* [AIM OF THE EXERCISE]
Rewrite the records from the first line through the line holding "tap(341, 177)", inclusive, requests included. Multiply each coordinate in the answers by 1.35 and round to whole numbers, halves up, but leave every number in the requests unchanged.

* [RECORDS SHOWN]

++++++

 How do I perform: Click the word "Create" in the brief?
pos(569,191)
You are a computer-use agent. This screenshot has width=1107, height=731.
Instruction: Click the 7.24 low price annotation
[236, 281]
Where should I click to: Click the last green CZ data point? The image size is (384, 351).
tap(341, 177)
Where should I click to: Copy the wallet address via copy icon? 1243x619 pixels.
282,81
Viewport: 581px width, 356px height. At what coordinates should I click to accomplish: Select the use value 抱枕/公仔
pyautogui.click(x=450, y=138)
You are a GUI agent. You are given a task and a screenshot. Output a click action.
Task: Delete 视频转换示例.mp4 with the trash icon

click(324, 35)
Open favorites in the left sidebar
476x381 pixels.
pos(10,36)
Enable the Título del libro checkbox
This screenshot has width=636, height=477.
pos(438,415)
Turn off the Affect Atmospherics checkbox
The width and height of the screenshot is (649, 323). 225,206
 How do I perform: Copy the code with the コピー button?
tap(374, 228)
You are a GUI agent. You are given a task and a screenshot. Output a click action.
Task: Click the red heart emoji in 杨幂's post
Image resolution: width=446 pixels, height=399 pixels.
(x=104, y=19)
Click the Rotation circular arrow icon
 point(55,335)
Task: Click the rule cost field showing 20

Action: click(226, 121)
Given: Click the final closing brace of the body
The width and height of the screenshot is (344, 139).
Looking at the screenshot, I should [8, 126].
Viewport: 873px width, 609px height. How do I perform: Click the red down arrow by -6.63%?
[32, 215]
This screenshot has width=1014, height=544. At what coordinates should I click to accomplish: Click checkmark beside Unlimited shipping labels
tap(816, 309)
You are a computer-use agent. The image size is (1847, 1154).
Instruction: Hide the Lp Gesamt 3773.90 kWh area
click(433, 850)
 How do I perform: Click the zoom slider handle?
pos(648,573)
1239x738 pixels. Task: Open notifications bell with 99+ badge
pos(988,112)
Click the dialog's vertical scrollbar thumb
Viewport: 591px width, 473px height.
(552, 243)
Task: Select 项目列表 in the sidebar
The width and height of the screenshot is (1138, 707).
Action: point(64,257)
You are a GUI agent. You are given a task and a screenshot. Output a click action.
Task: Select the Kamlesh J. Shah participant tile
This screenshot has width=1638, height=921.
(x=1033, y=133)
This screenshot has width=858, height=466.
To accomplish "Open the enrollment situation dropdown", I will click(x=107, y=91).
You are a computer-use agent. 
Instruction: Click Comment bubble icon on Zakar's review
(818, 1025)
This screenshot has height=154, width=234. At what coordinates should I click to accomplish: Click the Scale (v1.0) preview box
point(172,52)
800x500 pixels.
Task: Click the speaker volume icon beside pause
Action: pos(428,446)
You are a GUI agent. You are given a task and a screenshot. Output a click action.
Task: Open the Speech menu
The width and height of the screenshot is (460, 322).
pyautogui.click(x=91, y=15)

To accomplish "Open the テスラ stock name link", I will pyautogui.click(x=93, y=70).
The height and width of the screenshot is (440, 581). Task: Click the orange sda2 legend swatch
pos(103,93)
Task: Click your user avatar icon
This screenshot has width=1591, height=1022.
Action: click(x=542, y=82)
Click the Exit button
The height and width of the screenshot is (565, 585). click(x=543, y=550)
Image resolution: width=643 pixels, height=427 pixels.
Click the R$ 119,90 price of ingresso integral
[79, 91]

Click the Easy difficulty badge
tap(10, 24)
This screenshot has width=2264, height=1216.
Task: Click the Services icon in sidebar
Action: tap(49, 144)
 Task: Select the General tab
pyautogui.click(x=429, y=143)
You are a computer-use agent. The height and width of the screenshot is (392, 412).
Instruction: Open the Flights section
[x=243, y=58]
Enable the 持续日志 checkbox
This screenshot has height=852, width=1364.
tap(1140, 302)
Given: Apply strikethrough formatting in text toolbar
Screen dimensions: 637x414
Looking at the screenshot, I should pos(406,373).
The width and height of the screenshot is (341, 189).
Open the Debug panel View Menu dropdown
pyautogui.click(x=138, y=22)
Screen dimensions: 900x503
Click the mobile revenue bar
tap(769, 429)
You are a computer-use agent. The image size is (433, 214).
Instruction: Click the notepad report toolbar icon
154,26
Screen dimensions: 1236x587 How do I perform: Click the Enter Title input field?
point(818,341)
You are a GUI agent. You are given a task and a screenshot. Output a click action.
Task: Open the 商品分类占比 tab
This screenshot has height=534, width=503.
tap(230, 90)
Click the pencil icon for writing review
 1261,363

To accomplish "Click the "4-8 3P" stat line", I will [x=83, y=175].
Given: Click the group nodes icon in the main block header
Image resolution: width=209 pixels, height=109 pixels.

++++++

* [EXERCISE SOLUTION]
 How do I perform: Click the word "Create" in the brief?
pos(768,258)
You are a computer-use agent. This screenshot has width=1107, height=731.
Instruction: Click the 7.24 low price annotation
[319, 379]
Where should I click to: Click the last green CZ data point? The image size is (384, 351).
tap(460, 239)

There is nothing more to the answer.